══ LISTING

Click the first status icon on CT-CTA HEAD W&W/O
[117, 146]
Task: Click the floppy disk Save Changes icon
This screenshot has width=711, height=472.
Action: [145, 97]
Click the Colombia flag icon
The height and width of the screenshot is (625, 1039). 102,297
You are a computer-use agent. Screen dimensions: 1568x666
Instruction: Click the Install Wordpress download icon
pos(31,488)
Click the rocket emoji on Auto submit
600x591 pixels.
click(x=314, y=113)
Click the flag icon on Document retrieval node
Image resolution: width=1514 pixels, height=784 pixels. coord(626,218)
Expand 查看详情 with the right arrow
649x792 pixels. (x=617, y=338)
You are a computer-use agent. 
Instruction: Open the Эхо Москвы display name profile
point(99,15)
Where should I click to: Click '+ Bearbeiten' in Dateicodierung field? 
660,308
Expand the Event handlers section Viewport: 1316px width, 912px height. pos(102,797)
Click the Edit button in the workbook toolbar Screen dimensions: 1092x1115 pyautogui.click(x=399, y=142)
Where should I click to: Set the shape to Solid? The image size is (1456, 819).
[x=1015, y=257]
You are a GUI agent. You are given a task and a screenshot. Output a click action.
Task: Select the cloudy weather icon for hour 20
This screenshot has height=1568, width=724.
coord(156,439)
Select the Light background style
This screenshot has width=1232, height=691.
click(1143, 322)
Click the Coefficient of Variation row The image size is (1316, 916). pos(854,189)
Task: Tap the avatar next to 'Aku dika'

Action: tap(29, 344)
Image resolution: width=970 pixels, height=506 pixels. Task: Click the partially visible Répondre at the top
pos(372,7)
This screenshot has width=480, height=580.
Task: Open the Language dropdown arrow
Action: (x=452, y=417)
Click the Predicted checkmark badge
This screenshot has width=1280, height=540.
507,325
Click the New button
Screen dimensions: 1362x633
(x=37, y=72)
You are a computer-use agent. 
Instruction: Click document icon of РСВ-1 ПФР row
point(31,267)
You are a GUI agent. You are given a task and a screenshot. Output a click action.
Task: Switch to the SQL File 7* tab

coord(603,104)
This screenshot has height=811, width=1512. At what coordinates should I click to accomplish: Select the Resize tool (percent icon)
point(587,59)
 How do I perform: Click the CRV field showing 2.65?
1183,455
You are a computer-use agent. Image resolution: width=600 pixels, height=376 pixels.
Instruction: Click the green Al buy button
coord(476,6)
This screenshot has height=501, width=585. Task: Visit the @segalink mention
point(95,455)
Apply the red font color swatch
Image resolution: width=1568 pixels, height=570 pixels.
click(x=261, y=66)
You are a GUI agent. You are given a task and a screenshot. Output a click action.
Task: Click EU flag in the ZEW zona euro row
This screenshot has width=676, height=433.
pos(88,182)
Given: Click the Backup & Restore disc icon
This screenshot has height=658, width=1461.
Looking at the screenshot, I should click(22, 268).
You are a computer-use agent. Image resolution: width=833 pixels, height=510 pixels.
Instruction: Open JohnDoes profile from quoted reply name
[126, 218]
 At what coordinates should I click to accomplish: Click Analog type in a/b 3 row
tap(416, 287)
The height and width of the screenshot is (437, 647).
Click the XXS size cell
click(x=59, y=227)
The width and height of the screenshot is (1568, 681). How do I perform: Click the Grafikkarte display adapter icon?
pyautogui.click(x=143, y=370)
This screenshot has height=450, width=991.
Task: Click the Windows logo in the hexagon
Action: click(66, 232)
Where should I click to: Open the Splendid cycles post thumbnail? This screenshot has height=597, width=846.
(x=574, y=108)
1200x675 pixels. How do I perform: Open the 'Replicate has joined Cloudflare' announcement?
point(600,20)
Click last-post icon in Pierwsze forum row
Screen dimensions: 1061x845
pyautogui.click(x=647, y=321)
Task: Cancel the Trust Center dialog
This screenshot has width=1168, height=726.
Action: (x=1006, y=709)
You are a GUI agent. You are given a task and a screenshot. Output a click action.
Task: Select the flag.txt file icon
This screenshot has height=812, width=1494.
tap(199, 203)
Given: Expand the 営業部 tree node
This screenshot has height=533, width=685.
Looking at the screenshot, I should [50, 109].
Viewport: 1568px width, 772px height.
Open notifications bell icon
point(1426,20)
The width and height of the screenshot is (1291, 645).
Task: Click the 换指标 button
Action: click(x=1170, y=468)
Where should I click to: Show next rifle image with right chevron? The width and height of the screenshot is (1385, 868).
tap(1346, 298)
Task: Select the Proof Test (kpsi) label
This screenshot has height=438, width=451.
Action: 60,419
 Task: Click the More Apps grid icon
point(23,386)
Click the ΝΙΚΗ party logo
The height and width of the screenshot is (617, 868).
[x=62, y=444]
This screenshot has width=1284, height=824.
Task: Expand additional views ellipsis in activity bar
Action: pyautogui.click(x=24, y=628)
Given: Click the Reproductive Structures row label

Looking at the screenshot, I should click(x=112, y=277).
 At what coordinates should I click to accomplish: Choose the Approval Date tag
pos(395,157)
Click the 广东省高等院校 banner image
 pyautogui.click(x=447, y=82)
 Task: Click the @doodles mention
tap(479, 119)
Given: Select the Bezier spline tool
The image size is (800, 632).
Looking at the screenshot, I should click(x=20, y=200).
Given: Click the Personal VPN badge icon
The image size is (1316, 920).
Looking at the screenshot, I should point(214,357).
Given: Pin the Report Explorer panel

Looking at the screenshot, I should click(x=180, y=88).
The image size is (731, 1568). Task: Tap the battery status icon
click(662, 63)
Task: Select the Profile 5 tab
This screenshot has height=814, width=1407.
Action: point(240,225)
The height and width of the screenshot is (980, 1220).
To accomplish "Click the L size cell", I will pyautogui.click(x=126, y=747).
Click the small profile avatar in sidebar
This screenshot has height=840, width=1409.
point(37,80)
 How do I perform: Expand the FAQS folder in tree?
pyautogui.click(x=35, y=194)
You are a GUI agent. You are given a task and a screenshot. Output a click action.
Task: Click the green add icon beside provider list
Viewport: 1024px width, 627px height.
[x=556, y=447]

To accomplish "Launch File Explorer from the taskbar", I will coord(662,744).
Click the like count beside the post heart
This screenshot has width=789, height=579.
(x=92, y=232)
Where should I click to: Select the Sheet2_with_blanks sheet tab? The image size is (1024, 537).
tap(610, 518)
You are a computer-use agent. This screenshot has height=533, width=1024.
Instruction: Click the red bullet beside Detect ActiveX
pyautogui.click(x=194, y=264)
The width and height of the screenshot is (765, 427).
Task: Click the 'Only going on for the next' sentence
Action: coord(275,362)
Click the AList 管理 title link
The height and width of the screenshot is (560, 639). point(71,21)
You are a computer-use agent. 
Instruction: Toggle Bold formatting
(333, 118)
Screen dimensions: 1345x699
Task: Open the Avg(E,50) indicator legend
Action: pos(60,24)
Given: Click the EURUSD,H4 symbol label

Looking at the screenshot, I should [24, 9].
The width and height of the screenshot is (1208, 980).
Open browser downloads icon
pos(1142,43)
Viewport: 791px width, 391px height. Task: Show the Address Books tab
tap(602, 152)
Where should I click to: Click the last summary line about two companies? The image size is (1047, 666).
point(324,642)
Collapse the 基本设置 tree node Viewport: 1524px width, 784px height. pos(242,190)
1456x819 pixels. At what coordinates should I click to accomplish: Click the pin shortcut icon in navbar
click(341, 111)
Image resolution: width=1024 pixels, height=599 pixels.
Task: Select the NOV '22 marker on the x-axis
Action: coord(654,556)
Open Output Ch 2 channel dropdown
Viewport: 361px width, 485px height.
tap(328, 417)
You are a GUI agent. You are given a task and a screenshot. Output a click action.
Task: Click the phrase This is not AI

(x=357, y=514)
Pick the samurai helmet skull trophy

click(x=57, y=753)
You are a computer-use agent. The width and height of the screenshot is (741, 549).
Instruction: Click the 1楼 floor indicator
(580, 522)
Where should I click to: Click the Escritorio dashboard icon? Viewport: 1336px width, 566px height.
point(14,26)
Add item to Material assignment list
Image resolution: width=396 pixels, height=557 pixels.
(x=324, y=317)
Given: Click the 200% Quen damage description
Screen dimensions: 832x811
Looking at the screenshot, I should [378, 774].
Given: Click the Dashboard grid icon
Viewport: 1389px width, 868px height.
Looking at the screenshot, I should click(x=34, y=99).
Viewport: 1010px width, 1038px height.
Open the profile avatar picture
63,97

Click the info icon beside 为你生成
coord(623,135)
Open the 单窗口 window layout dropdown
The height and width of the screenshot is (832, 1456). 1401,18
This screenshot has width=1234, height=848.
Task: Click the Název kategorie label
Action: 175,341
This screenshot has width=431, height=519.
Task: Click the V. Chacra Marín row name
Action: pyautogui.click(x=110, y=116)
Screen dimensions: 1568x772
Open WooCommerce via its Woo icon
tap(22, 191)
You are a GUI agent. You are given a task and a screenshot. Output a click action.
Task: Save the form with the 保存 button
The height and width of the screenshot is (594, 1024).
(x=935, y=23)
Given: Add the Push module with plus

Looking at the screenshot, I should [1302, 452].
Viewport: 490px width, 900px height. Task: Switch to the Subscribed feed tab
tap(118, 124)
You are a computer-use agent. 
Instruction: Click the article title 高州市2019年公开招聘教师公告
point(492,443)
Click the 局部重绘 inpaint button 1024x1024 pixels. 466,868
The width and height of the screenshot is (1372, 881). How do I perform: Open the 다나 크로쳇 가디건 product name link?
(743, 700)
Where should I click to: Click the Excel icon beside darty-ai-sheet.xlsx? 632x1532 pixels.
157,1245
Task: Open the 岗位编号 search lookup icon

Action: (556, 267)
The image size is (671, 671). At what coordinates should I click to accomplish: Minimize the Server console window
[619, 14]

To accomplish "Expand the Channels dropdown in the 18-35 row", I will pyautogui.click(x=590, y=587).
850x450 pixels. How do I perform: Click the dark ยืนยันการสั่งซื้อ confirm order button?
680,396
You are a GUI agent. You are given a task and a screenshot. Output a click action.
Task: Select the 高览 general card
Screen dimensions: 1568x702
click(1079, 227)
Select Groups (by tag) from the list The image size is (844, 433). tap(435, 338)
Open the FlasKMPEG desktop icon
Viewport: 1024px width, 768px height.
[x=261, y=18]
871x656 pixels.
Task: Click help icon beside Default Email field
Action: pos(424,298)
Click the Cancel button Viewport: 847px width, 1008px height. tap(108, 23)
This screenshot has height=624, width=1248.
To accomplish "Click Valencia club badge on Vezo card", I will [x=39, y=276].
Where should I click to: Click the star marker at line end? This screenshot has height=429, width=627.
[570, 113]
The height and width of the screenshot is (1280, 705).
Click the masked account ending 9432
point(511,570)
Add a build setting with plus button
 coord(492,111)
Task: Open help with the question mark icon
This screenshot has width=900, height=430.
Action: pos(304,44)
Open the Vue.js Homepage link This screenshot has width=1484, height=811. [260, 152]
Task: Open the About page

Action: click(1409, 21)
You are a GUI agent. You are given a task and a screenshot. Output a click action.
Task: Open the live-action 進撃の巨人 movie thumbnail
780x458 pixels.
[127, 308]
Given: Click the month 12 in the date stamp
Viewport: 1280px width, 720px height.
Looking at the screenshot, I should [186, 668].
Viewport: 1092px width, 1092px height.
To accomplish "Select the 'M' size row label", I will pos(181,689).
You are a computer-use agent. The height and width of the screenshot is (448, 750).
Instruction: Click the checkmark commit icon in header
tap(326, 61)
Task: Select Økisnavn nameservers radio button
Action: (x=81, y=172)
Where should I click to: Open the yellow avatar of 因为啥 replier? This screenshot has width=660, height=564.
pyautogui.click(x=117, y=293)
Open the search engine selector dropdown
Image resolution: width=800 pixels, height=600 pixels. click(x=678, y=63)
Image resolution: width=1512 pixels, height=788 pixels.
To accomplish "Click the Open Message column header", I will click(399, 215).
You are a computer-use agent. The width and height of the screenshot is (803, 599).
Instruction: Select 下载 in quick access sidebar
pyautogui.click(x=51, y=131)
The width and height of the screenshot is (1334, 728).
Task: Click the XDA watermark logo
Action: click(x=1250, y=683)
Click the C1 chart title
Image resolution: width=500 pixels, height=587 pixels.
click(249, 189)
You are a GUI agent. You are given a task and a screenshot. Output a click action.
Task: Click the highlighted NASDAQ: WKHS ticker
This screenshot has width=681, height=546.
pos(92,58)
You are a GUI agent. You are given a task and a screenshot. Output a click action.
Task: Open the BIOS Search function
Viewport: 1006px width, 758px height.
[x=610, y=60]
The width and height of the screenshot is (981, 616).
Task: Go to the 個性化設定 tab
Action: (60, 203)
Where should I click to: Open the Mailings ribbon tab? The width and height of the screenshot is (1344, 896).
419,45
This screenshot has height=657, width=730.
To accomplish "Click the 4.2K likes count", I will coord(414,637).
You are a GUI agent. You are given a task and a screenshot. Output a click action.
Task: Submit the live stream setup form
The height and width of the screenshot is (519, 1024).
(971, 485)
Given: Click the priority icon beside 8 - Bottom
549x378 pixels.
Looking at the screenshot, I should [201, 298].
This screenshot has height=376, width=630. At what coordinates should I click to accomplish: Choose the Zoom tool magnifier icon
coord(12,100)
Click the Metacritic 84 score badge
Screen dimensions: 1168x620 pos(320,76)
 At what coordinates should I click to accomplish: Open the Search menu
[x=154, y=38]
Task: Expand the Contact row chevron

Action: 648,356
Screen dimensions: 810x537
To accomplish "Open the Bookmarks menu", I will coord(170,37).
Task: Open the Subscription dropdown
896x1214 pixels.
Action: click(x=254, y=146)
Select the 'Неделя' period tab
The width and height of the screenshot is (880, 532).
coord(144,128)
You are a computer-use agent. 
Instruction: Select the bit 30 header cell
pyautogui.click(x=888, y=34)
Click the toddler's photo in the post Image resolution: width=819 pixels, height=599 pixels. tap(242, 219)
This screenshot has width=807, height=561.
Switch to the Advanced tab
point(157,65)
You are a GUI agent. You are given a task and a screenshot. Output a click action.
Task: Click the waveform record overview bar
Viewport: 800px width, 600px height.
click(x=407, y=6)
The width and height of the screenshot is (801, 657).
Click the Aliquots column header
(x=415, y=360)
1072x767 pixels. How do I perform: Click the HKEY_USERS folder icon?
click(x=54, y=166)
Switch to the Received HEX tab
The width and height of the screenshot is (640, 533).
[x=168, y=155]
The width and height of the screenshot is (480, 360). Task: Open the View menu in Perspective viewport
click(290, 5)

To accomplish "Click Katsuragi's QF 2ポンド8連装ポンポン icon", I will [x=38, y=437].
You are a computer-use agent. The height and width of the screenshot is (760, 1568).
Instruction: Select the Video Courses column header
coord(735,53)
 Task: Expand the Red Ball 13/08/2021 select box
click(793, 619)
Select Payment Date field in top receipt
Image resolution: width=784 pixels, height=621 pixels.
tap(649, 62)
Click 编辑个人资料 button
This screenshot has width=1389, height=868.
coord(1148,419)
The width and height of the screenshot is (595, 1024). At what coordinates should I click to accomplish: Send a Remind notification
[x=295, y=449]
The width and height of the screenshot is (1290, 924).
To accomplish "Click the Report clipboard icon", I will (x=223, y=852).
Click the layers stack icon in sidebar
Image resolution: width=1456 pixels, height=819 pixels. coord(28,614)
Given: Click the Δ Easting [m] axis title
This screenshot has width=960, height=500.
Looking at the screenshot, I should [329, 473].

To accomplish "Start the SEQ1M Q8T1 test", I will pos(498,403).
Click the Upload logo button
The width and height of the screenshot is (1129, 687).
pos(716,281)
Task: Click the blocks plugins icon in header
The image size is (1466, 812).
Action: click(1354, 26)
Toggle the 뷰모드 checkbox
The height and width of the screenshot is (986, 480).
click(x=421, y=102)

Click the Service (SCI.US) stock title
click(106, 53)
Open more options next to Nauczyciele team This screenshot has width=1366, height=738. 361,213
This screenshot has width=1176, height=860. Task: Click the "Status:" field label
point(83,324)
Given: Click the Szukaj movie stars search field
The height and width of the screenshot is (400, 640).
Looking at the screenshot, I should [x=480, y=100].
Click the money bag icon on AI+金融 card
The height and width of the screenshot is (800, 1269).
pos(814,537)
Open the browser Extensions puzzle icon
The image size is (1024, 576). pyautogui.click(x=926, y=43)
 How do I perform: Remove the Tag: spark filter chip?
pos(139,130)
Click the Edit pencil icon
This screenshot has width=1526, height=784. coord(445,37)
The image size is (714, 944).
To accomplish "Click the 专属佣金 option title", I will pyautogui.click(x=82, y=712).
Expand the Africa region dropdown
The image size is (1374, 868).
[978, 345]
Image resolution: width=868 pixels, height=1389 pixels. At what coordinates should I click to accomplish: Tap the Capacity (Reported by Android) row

════

STATED GOAL: Please recast the listing lines as a Markdown table with columns n and Line, starting with the line that contains "Click 编辑个人资料 button" and going on through the line that contains "[x=295, y=449]", leaving out blank lines.

SOLUTION FOR THIS PROBLEM:
| n | Line |
|---|---|
| 1 | Click 编辑个人资料 button |
| 2 | This screenshot has width=1389, height=868. |
| 3 | coord(1148,419) |
| 4 | The width and height of the screenshot is (595, 1024). At what coordinates should I click to accomplish: Send a Remind notification |
| 5 | [x=295, y=449] |